**Exercise goal**
Rewrite the items starting at the line that has "Click the wallet" and continuing through the last item, with "screenshot" replaced by "screen capture" and nothing else changed. Leave the pictures out of your answer.

----- Given entries -----

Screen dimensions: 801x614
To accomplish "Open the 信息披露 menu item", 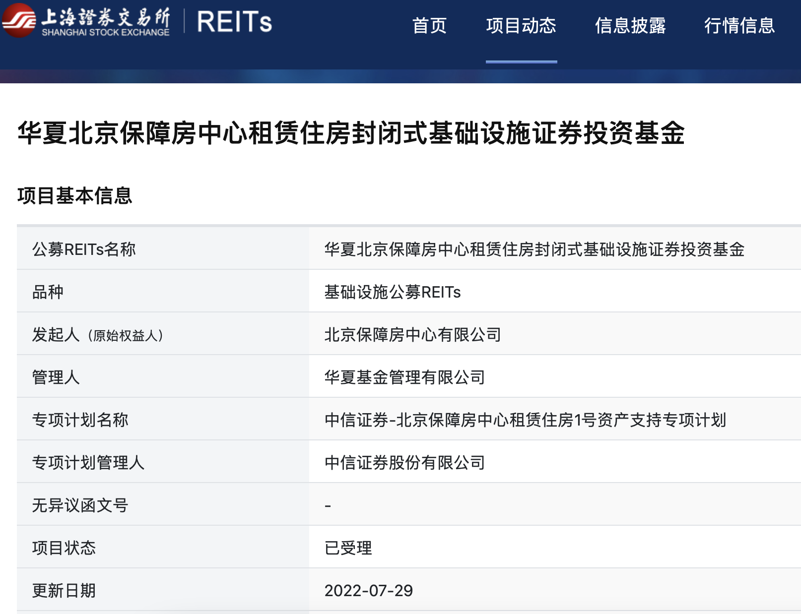I will [x=630, y=26].
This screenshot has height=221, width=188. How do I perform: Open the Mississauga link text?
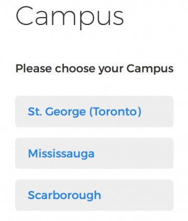pos(61,154)
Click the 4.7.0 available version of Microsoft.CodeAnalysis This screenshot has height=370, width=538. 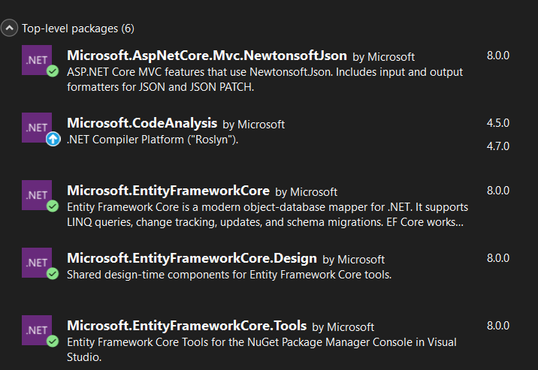click(497, 146)
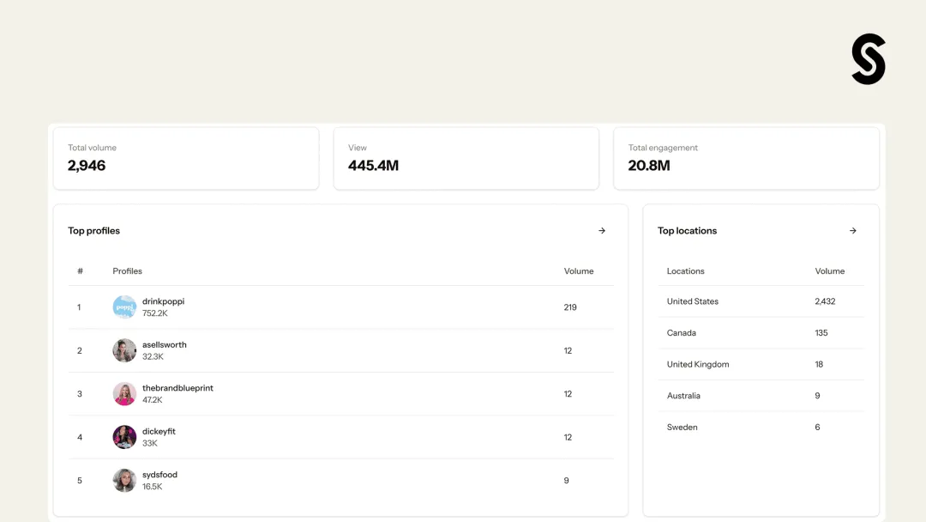Image resolution: width=926 pixels, height=522 pixels.
Task: Select the Total engagement card
Action: click(x=747, y=159)
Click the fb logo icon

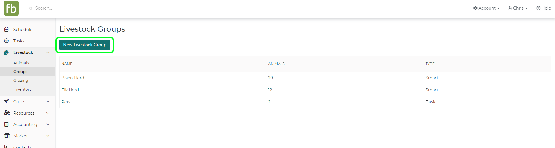coord(11,8)
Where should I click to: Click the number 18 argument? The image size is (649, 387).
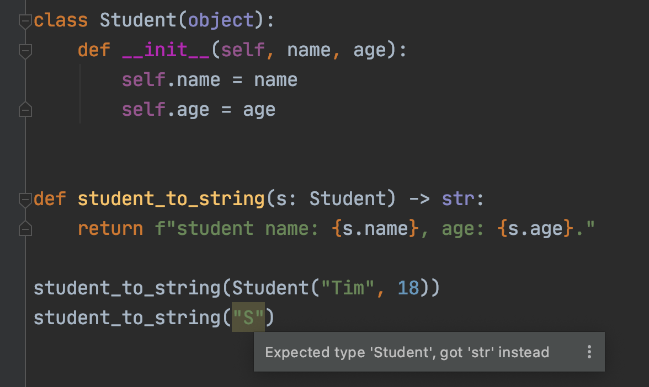(x=409, y=288)
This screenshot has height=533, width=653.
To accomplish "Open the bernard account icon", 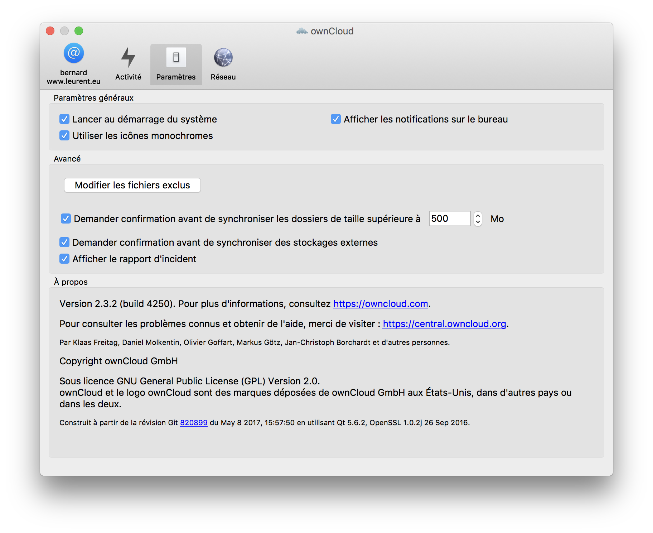I will [73, 54].

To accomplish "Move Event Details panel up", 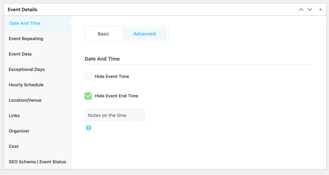I will point(301,10).
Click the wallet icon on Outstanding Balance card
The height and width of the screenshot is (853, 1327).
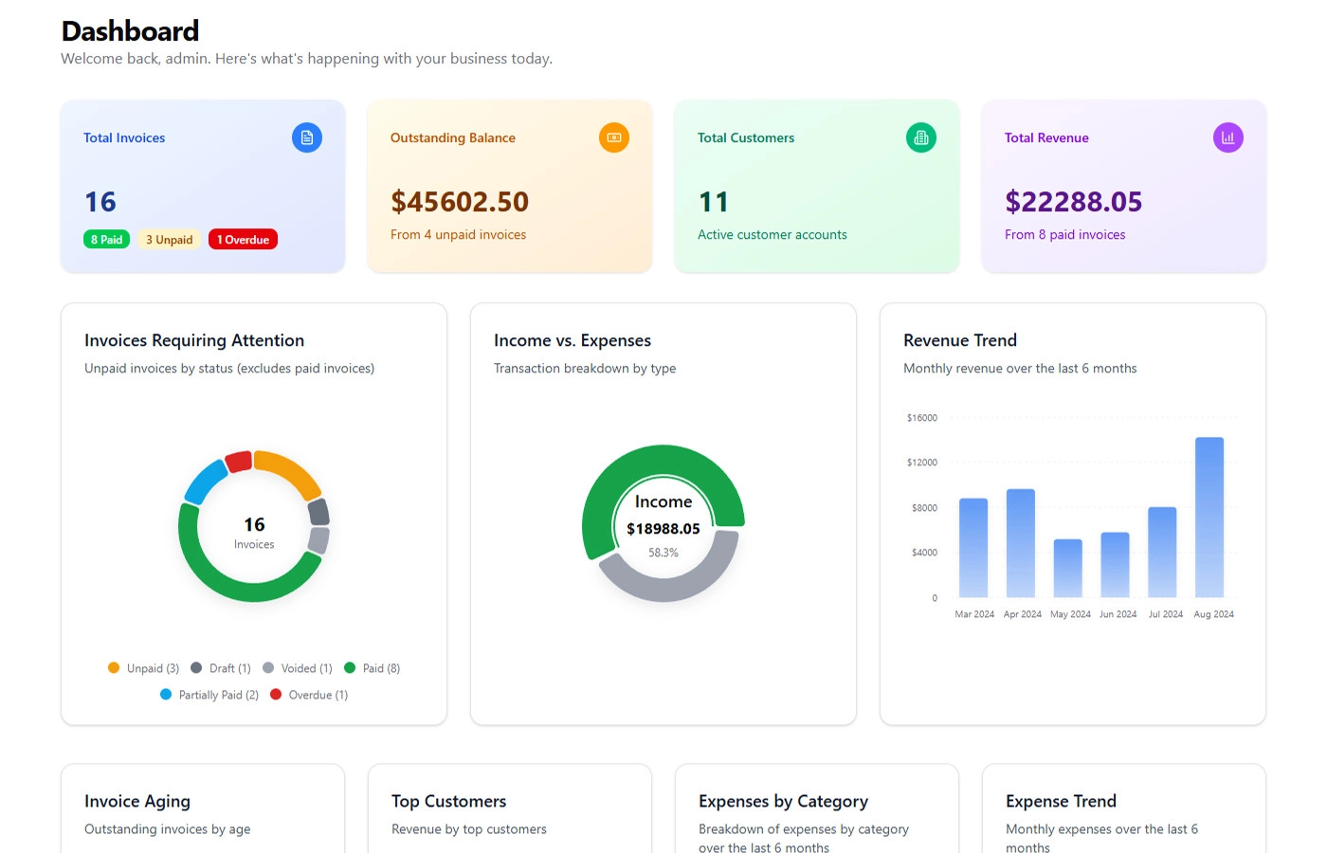[613, 137]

-----

**Output for this task**
Click the wallet icon on Outstanding Balance card
The height and width of the screen capture is (853, 1327).
[613, 137]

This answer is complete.